__Data excerpts__

======

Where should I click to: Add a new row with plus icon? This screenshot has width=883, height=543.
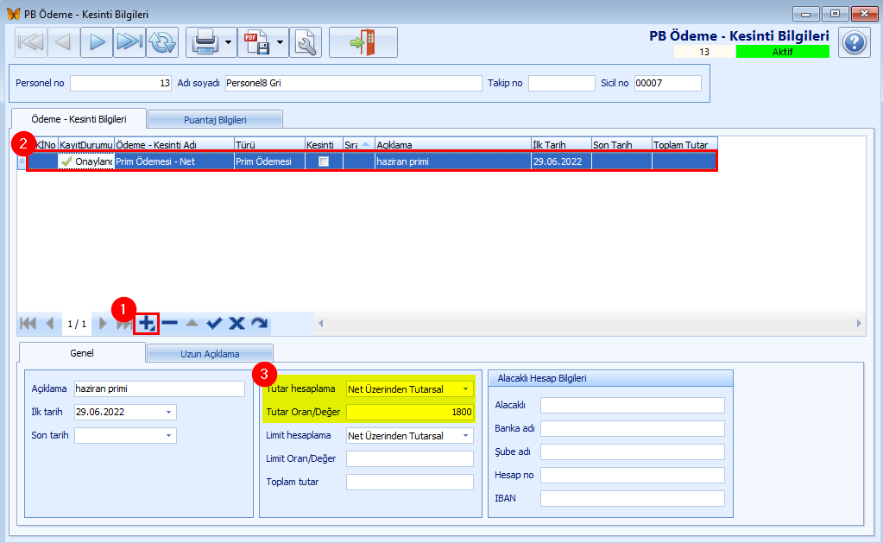coord(147,324)

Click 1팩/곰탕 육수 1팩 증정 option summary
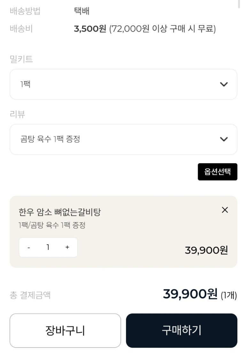pos(52,225)
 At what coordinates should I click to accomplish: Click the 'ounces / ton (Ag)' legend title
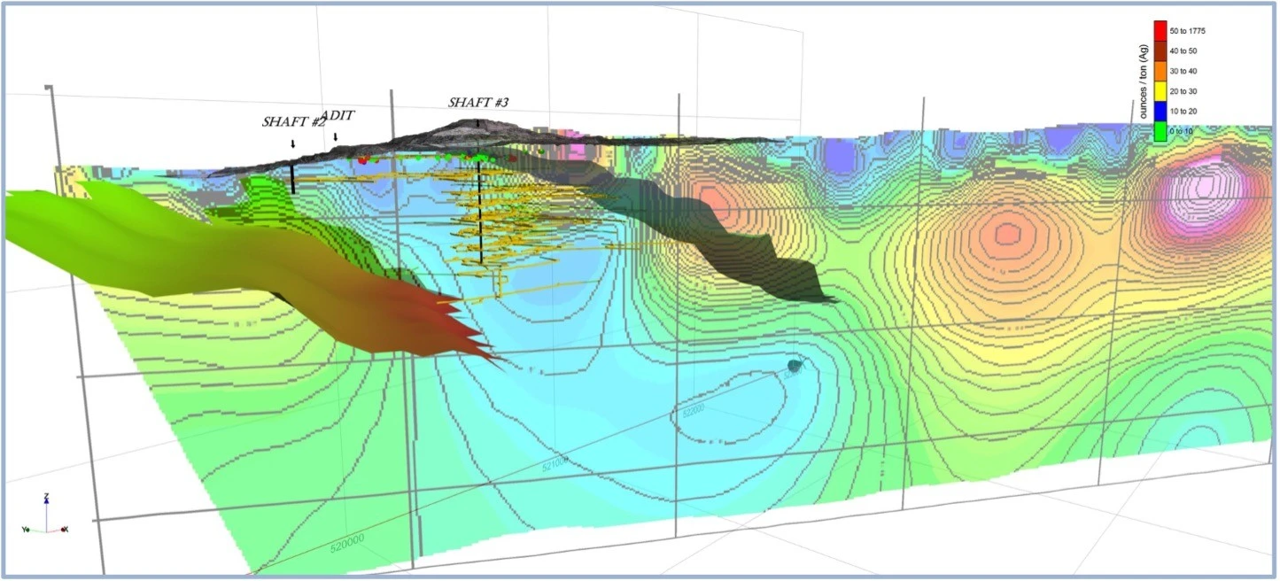(x=1144, y=82)
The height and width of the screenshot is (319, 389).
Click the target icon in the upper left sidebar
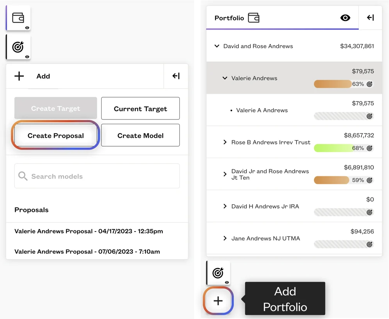(x=18, y=46)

======

__Exercise goal__
What you return should be the exact lines from the one containing "The height and" through the end of the listing above, both included, minus any pictures.

__Solution to this exercise__
The height and width of the screenshot is (319, 389).
Click the target icon in the upper left sidebar
(x=18, y=46)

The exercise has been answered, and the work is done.